First-line treatment with lapatinib (Tykerb) and a taxane failed to improve progression-free survival (PFS) versus trastuzumab (Herceptin) plus a taxane in patients with HER2-positive metastatic breast cancer, according to final results from the phase III MA.31 trial.
Giuseppe Curigliano, MD, PhD
First-line treatment with lapatinib (Tykerb) and a taxane failed to improve progression-free survival (PFS) versus trastuzumab (Herceptin) plus a taxane in patients with HER2-positive metastatic breast cancer, according to final results from the phase III MA.31 trial. The results were recently published in theJournal of Clinical Oncology.
At the final analysis, PFS was 9.0 months in the lapatinib arm versus 11.3 months in the trastuzumab arm (HR = 1.37; 95% CI, 1.13-1.65;P= .001). These data, along with results from phase III CLEOPATRA and MARIANNE trials, add further clarity to the frontline treatment of HER2-positive disease.
The phase III CLEOPATRA study showed a dramatic overall survival (OS) benefit of nearly 16 months for pertuzumab (Perjeta) when combined with trastuzumab and chemotherapy versus trastuzumab and chemotherapy alone in previously untreated patients with HER2-positive metastatic disease. The study also showed no new safety concerns or added cardiac toxicity.

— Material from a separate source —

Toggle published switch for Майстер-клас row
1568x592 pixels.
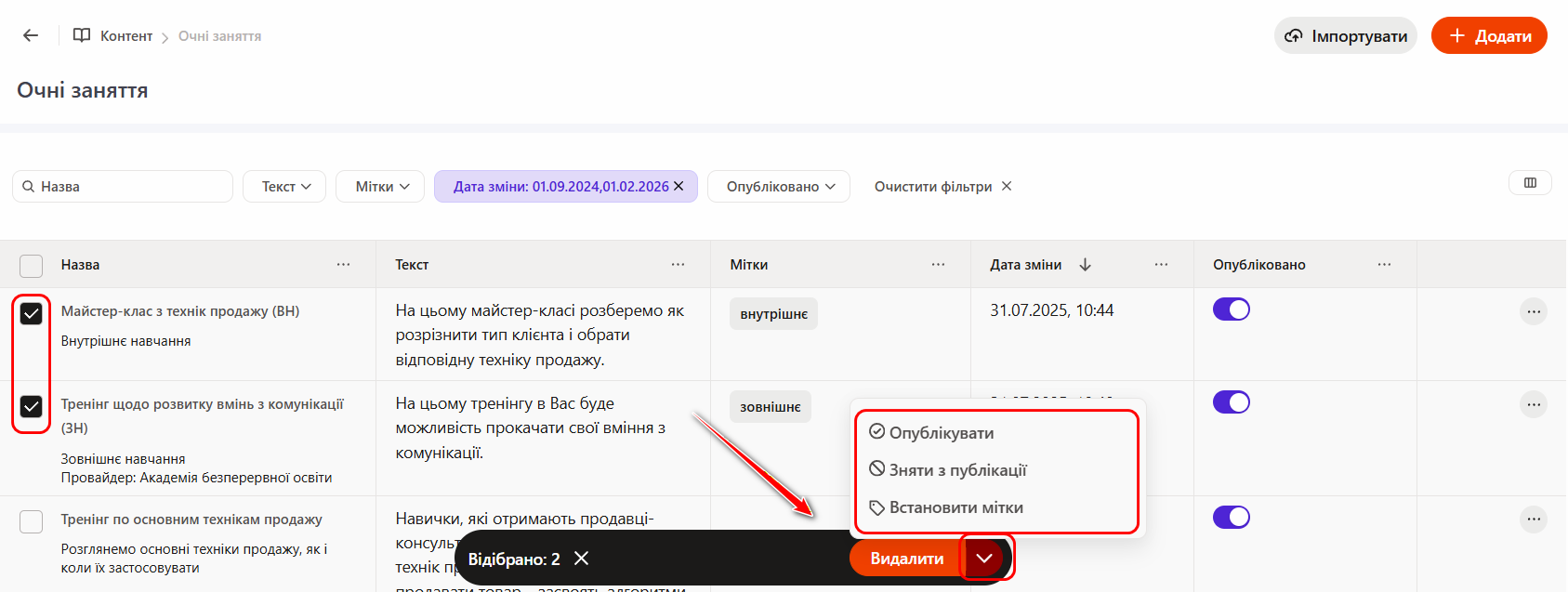point(1231,309)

Data from CLEOPATRA, which were presented at the 2014 ESMO Congress in Madrid, Spain, are practice-changing, according to Giuseppe Curigliano, MD, PhD.
“We now have a new standard of care for patients with metastatic HER2-positive breast cancer,” Curigliano, director, Division of Experimental Therapeutics, Istituto Europeo di Oncologia (IEO), Milan, Italy, said in a statement during ESMO in late September. “This is dual targeting with pertuzumab and trastuzumab plus chemotherapy, which was docetaxel in the trial.”
Conversely, the phase III MARIANNE trial of untreated patients with HER2-positive disease showed no PFS benefit with a regimen anchored by T-DM1 (ado-trastuzumab emtansine; Kadcyla) compared with standard therapy (trastuzumab plus chemotherapy).
MA.31 was the first head-to-head analysis of lapatinib and trastuzumab in this setting. In the trial, 537 patients with confirmed HER2-positive disease were randomized 1:1 to receive lapatinib in combination with a taxane followed by lapatinib or trastuzumab in combination with a taxane followed by trastuzumab. Taxane therapy was defined as paclitaxel once per week or 75 mg/m2of docetaxel (lower than the approved single-agent dose) once every 3 weeks. In total, 82% of patients did not receive adjuvant anti-HER2 therapy.
After a median follow-up of 21.5 months, more patients receiving lapatinib discontinued treatment (70.4%) than those who received trastuzumab (63.4%).
In addition to inferior PFS with lapatinib in both the interim analysis (HR = 1.33; 95% CI, 1.06-1.67;P= .01) and final analysis (HR = 1.37; 95% CI, 1.13-1.65;P= .001), the agent was also associated with worse OS compared with trastuzumab (stratified HR =1.47; 95% CI, 1.03-2.09;P= .03).
Toxicity was also worse in the lapatinib arm in MA.31treatment discontinuations were more common with the agent (15%) versus trastuzumab (8%).
Authors on the study noted that the incidence of CNS metastases was 6% to 8% lower among patients treated with lapatinib. This difference was not significant, however, because of the “low rate of CNS scans at [disease progression] despite being mandated by the protocol, low frequency of CNS events, size of the study, or [disease progression] in other sites.”
Incidences of diarrhea and rash were both higher among patients receiving lapatinib compared with those receiving trastuzumab. In the combination phase of the trial, grade 3/4 rash occurred in 8% and 0% of patients in the lapatinib and trastuzumab arms, respectively.
A remarkable aspect of the CLEOPATRA data was the lack of increased toxicity, according to Mark D. Pegram, MD, who participated in a panel discussion on practical considerations in breast cancer.
“A little bit more myelosuppression, a little bit more GI toxicity, and a little skin dryness but that was it,” said Pegram, who is a professor of Medicine at Stanford University Medical Center.
Results from MA.31 further clarify the best frontline treatment regimen for patients with HER2-positive metastatic breast cancer. For Curigliano, it is definitively dual-HER2 blockade.
“In the future, in any country of the world, when you have a patient with metastatic breast cancer that is HER2-positive, the proposal for treatment should include dual targeting with pertuzumab and trastuzumab plus chemotherapy,” Curigliano said.
Gelmon KA, Boyle FM, Kaufman B, et al. Lapatinib or trastuzumab plus taxane therapy for human epidermal growth factor receptor 2positive advanced breast cancer: Final results of NCIC CTG MA.31 [published online March 16, 2015].J Clin Oncol.doi: 10.1200/JCO.2014.56.9590.